--- Recorded information Enclosed Below ---

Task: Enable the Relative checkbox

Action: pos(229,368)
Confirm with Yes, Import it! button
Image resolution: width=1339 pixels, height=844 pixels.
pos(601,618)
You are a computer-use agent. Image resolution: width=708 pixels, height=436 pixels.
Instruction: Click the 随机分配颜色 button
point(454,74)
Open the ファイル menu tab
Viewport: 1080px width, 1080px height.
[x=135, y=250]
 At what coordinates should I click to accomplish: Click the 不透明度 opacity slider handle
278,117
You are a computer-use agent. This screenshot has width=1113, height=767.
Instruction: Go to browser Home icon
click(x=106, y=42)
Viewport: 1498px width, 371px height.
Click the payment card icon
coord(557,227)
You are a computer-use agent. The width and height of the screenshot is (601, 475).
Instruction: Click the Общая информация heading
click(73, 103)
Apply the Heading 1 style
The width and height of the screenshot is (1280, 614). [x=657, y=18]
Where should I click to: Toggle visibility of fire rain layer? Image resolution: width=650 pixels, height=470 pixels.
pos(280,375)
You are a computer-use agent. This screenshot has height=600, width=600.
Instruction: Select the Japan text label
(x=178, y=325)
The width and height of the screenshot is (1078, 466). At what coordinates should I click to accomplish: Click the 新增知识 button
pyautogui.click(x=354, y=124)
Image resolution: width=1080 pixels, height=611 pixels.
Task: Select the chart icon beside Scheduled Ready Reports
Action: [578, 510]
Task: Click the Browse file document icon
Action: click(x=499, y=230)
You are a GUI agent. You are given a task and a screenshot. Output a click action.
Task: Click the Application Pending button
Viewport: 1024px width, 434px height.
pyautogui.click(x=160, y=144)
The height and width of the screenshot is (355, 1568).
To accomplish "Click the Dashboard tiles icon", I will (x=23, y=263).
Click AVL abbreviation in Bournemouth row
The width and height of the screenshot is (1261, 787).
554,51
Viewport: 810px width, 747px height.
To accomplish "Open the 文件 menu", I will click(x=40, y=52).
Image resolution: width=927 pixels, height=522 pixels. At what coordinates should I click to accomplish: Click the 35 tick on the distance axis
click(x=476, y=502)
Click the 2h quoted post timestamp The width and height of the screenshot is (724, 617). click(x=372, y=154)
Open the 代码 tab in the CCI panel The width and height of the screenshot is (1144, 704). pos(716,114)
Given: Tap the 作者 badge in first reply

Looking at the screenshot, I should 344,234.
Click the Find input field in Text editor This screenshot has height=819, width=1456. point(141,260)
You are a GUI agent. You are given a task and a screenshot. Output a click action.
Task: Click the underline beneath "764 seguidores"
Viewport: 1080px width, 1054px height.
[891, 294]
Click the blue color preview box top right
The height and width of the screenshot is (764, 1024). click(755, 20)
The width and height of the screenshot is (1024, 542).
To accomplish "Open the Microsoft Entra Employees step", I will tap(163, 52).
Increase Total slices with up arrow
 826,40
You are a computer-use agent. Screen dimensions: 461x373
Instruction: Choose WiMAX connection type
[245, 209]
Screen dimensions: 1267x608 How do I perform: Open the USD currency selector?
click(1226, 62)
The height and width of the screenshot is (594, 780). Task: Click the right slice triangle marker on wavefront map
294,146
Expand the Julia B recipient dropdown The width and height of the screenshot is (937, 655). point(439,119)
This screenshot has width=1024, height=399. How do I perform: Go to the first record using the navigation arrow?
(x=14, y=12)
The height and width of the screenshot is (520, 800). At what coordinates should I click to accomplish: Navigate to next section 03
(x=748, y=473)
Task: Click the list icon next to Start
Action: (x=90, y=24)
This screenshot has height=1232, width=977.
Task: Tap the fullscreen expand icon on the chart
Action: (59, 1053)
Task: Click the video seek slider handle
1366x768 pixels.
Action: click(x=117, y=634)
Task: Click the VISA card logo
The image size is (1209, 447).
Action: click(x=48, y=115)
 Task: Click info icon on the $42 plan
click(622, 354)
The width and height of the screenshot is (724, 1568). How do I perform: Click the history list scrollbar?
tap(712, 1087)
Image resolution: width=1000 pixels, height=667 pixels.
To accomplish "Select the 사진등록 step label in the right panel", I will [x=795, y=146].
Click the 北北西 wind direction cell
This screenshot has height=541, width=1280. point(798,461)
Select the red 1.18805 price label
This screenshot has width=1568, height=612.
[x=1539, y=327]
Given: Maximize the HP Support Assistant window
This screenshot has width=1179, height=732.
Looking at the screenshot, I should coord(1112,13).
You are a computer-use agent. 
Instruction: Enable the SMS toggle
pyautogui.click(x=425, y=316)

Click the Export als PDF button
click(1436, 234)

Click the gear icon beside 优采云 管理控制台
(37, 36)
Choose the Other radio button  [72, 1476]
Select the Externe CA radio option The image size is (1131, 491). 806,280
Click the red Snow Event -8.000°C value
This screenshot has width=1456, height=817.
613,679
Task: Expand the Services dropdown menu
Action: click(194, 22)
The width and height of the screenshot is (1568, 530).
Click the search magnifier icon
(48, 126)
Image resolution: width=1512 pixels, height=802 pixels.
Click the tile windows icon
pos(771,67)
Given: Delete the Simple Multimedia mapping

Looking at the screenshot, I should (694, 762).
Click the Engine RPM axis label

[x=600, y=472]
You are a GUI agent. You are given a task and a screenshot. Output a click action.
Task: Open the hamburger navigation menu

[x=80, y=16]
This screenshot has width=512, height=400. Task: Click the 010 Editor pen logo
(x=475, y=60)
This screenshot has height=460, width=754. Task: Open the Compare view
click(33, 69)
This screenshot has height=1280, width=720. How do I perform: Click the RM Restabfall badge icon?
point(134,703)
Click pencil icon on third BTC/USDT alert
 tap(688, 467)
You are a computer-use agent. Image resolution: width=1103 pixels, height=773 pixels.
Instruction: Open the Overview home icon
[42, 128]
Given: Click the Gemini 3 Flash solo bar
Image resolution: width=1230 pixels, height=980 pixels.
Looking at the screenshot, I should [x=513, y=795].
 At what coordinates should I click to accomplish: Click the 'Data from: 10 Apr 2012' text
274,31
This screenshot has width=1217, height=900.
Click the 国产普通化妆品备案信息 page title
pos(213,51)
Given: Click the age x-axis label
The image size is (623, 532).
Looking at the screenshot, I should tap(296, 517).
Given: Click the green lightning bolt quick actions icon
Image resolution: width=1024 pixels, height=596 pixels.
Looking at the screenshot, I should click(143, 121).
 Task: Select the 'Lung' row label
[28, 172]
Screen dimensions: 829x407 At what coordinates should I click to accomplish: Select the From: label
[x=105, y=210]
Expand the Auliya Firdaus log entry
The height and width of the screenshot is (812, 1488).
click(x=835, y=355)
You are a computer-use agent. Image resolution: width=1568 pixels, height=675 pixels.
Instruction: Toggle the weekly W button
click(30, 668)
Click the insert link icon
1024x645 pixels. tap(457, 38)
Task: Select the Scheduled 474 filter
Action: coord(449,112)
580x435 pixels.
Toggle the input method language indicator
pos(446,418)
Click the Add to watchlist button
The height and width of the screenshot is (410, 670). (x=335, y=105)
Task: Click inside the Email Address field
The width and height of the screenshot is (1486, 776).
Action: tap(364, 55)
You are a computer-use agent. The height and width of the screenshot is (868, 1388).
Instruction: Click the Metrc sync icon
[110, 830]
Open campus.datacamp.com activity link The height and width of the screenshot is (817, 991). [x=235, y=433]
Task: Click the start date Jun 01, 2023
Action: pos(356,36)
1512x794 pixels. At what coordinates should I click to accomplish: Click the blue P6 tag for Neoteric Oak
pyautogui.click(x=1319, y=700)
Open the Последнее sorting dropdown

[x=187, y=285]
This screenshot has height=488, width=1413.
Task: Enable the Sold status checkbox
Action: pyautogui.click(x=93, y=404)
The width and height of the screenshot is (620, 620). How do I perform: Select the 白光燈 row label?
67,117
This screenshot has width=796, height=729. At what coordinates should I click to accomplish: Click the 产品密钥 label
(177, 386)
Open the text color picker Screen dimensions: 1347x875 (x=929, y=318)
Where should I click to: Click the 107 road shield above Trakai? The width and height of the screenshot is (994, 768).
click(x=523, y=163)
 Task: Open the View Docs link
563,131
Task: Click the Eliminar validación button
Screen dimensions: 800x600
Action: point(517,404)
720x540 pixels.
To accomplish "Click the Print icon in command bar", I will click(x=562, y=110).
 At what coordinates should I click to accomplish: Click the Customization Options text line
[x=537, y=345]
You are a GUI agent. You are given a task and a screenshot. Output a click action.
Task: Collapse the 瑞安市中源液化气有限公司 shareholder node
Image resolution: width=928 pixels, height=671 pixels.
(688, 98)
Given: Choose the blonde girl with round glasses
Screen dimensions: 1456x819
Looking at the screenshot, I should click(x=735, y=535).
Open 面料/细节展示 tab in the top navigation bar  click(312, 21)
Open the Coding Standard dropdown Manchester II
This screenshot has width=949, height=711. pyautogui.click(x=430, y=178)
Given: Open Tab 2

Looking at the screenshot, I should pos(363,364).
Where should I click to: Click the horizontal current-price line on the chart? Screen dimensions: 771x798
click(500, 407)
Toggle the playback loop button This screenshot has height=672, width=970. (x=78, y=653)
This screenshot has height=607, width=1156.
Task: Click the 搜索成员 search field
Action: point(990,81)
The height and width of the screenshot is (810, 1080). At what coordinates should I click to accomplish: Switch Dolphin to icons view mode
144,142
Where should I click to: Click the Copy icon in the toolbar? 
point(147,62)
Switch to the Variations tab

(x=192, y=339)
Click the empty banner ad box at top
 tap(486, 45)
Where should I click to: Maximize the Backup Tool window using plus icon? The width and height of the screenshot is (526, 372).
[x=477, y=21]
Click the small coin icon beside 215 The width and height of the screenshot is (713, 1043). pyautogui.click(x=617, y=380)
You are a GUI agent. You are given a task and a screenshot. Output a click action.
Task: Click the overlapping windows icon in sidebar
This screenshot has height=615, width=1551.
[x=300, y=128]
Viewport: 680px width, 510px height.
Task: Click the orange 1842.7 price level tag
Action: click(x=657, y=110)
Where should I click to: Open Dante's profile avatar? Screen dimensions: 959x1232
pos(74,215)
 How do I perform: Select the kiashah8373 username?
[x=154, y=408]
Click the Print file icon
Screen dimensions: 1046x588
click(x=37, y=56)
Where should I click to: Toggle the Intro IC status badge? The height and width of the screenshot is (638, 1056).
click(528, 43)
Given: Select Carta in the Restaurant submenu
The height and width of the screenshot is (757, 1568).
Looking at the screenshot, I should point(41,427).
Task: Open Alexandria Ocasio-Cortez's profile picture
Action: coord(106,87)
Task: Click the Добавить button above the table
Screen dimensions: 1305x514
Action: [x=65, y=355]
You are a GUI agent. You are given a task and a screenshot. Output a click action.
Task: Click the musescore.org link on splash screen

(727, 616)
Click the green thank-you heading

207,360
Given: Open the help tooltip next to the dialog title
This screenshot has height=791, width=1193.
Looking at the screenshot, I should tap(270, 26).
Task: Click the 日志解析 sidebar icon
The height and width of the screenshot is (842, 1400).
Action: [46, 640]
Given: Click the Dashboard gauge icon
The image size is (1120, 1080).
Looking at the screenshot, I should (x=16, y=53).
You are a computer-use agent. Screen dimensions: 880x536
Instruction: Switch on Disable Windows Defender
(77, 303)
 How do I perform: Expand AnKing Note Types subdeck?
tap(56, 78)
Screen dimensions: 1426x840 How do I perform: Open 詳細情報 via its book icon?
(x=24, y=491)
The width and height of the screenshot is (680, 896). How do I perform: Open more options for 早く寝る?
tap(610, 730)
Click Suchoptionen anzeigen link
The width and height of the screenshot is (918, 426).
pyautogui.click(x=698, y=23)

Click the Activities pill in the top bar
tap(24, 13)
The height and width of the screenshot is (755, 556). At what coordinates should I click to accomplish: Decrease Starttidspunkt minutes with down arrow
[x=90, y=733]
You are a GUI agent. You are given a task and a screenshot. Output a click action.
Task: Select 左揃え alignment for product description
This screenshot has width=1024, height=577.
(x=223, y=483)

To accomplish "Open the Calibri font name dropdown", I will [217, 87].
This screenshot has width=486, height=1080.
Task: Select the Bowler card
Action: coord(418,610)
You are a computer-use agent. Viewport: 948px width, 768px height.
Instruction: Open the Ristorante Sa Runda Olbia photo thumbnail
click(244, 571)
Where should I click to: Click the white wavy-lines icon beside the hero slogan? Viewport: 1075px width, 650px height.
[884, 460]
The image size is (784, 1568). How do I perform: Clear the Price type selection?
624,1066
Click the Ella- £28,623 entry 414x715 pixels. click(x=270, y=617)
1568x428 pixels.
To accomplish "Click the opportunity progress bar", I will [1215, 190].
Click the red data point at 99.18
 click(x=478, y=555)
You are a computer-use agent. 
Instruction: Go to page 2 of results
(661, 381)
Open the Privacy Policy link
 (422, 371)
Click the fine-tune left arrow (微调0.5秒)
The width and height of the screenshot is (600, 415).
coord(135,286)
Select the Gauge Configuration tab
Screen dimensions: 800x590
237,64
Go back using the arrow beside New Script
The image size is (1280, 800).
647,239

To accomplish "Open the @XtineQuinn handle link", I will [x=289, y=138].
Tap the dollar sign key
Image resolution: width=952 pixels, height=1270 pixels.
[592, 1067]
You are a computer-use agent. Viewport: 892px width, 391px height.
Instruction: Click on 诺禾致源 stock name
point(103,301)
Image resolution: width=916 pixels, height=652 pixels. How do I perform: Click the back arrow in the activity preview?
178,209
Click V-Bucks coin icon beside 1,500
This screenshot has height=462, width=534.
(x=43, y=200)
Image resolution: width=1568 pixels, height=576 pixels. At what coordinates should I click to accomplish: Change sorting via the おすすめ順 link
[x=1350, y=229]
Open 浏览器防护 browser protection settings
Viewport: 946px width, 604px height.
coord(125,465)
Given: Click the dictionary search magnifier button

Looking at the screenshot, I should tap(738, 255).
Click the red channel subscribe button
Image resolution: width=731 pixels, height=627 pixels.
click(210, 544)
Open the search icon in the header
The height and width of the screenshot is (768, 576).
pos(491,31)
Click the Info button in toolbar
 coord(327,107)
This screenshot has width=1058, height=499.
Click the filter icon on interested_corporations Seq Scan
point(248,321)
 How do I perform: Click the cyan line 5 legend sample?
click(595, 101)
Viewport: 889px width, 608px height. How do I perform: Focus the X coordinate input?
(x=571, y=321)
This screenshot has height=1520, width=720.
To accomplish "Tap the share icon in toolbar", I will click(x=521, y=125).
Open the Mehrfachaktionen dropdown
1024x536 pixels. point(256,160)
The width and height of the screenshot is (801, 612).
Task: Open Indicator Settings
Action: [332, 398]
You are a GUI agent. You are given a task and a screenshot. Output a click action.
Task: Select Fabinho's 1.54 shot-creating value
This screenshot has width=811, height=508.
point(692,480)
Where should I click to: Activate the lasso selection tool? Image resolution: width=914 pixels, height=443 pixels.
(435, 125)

--- End of Enclosed Recorded information ---

▶ [Task item]
All lines from the one containing "Task: Select Fabinho's" through the last line of the data must be set down exactly. No other lines belong in the answer.

▶ [Response area]
Task: Select Fabinho's 1.54 shot-creating value
This screenshot has width=811, height=508.
point(692,480)
Where should I click to: Activate the lasso selection tool? Image resolution: width=914 pixels, height=443 pixels.
(435, 125)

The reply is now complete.